#### Data to process

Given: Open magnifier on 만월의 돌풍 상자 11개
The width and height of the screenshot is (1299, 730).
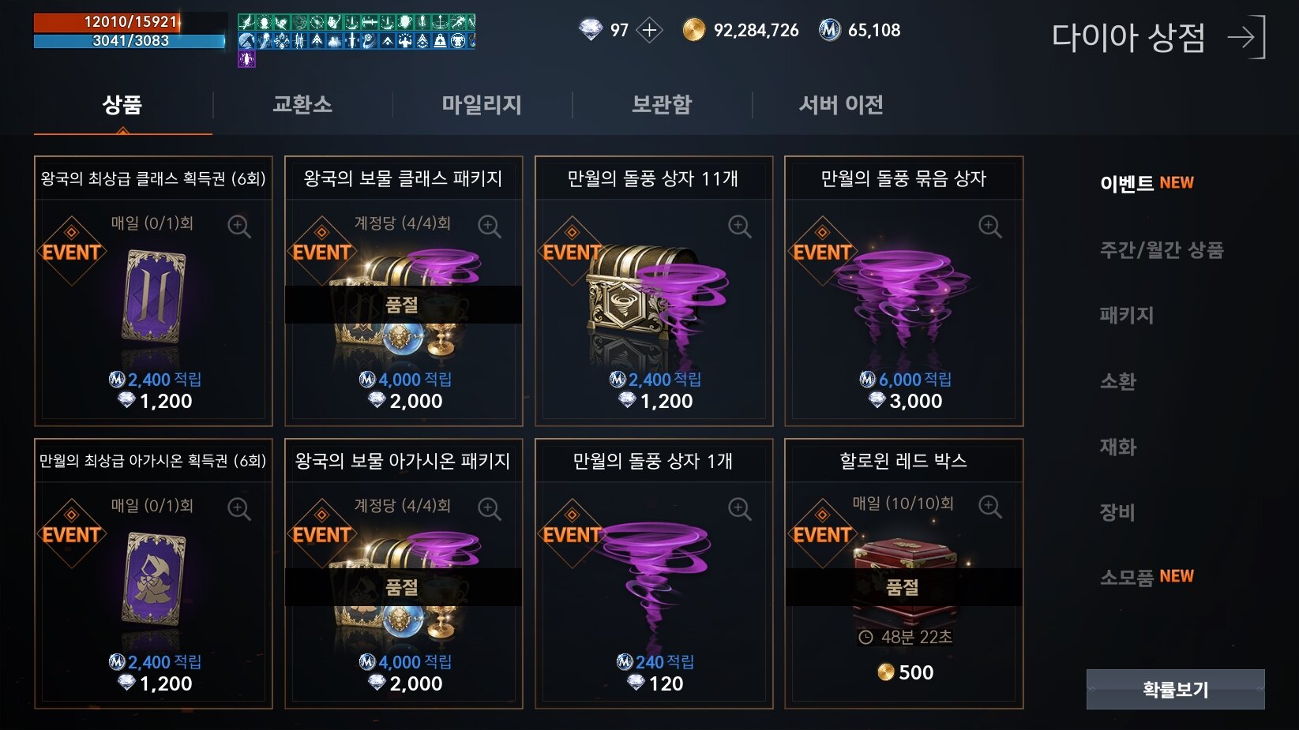Looking at the screenshot, I should tap(740, 226).
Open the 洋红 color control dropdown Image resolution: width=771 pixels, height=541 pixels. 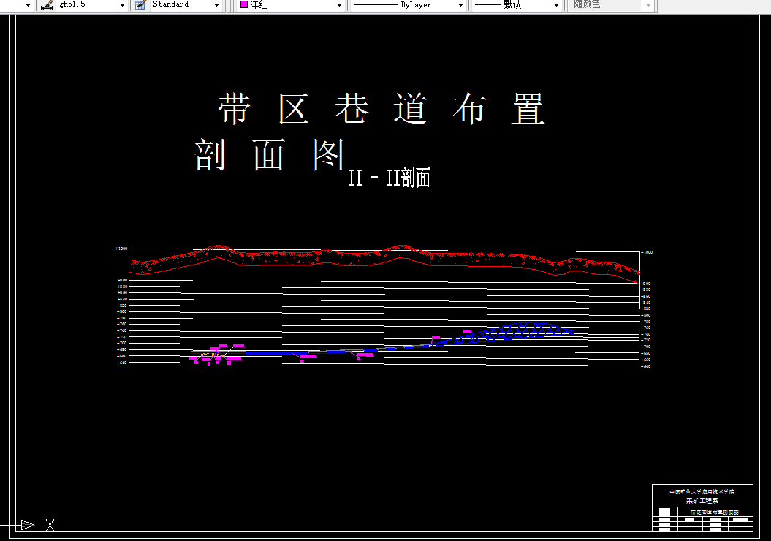[x=338, y=4]
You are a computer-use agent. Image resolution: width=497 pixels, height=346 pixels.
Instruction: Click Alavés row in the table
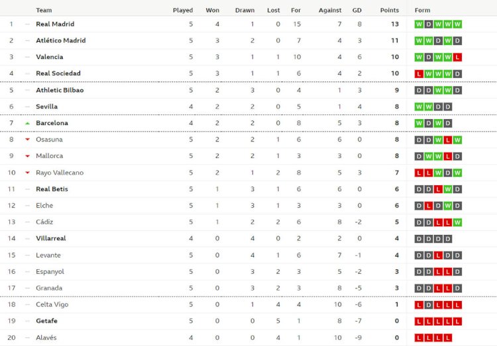pyautogui.click(x=249, y=338)
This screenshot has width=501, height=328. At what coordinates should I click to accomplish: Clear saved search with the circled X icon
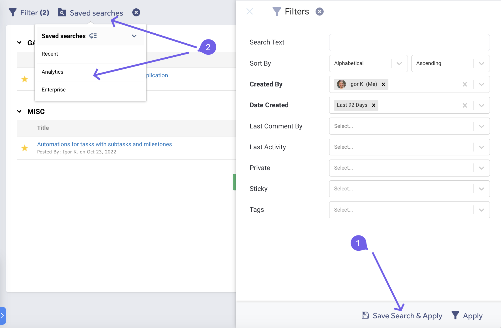pyautogui.click(x=136, y=13)
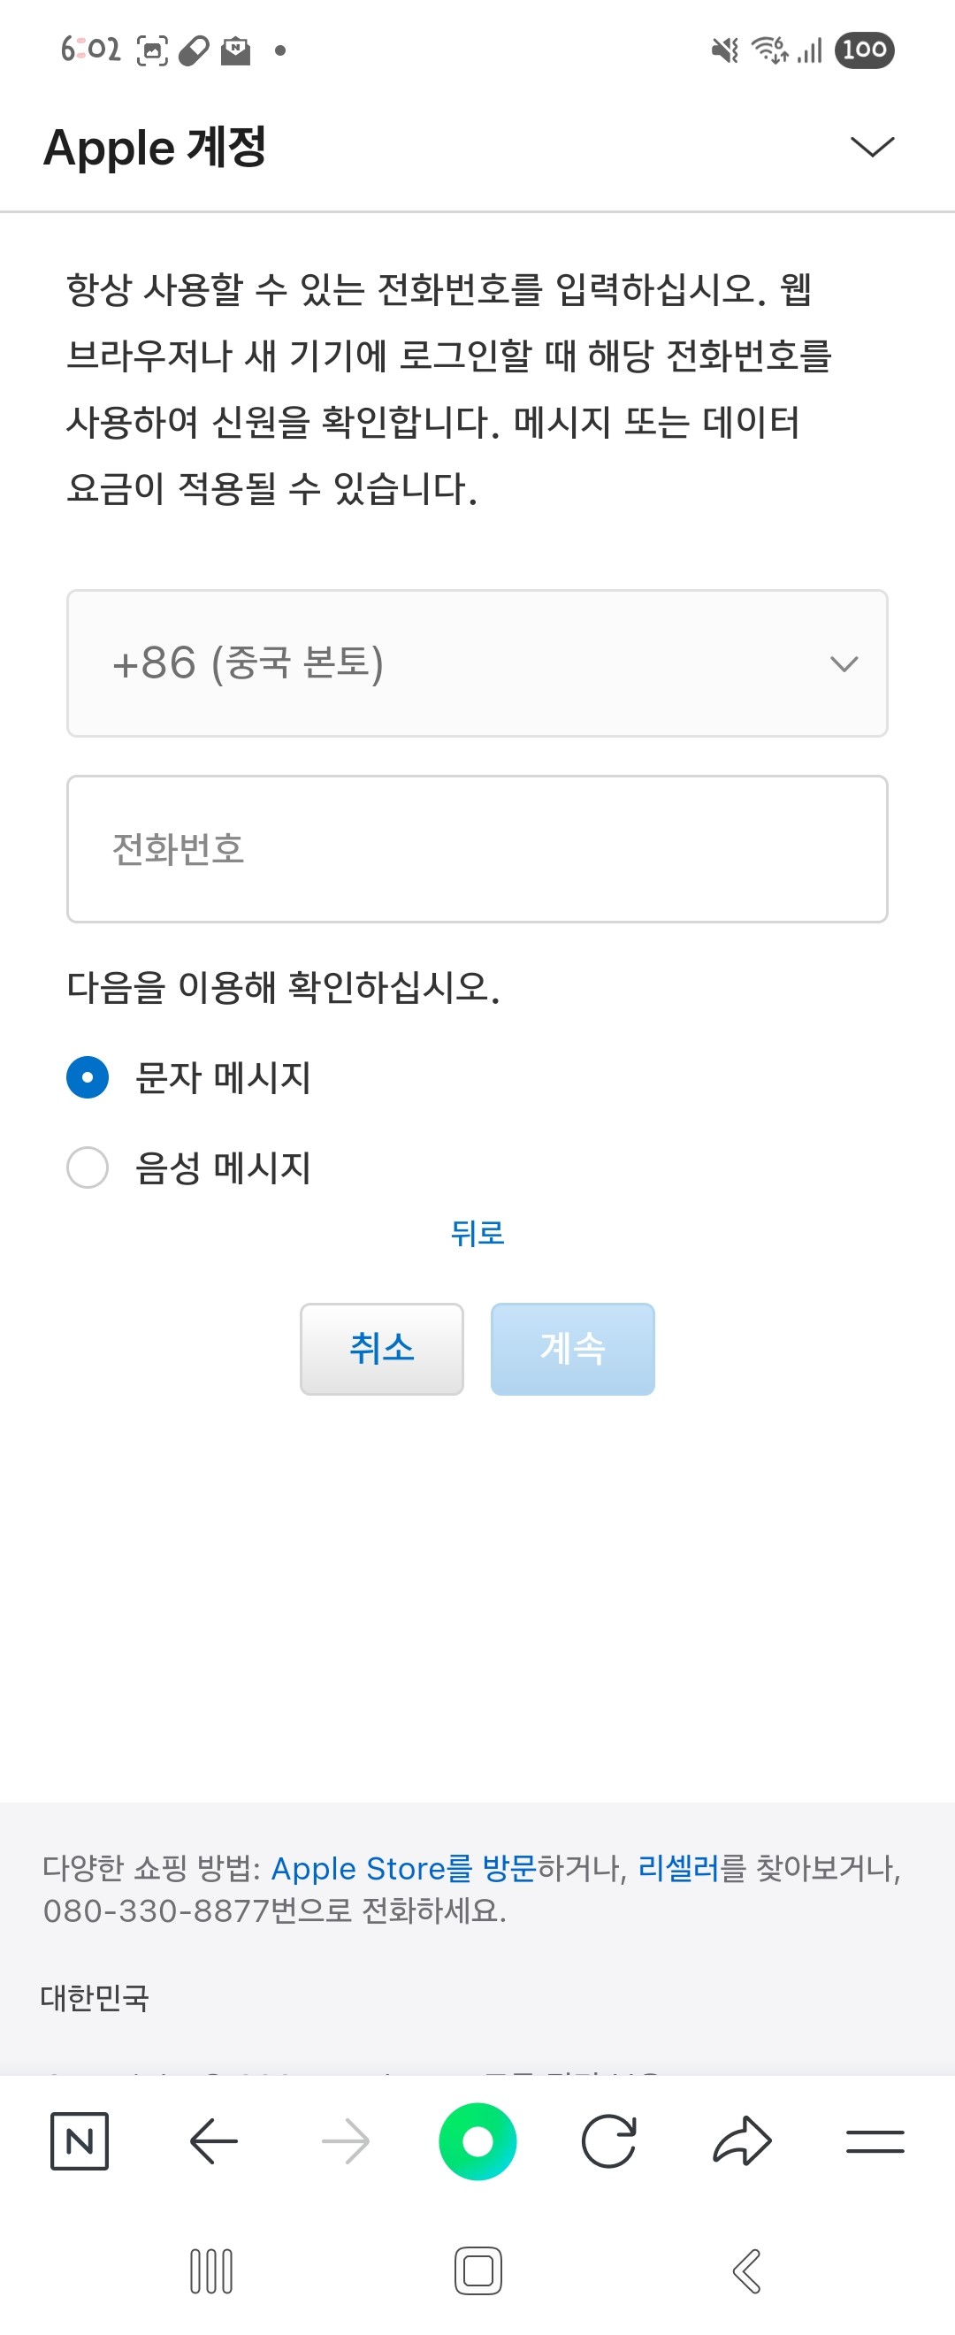
Task: Expand the Apple 계정 header chevron
Action: point(873,147)
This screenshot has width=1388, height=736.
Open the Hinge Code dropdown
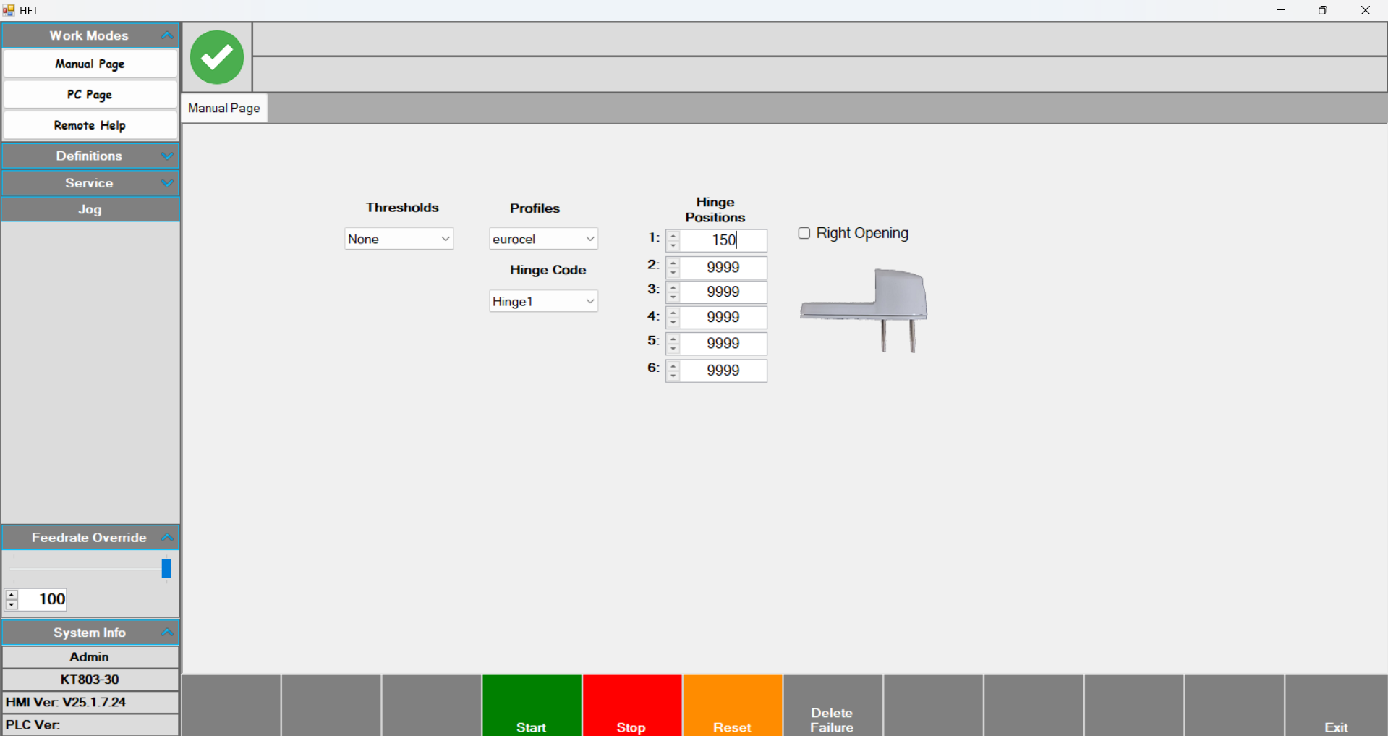point(543,301)
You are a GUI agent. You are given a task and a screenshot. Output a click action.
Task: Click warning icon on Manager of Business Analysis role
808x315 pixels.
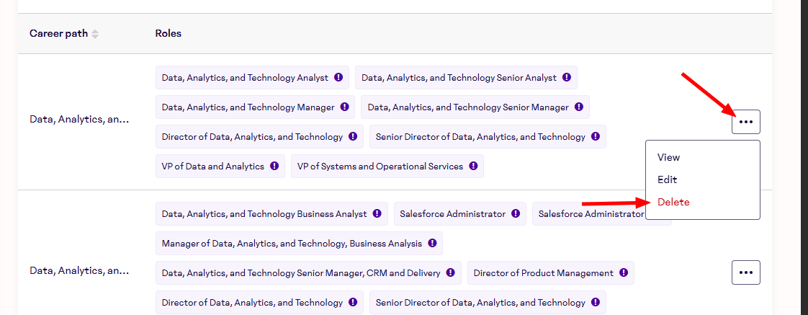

########

### Activity:
Go through the data, and copy each line in which the word "agent" appears.

### Answer to the problem:
You are a computer-use agent. Image resolution: width=497 pixels, height=346 pixels.
You are a GUI agent. You are given a task and a screenshot. Output a click action.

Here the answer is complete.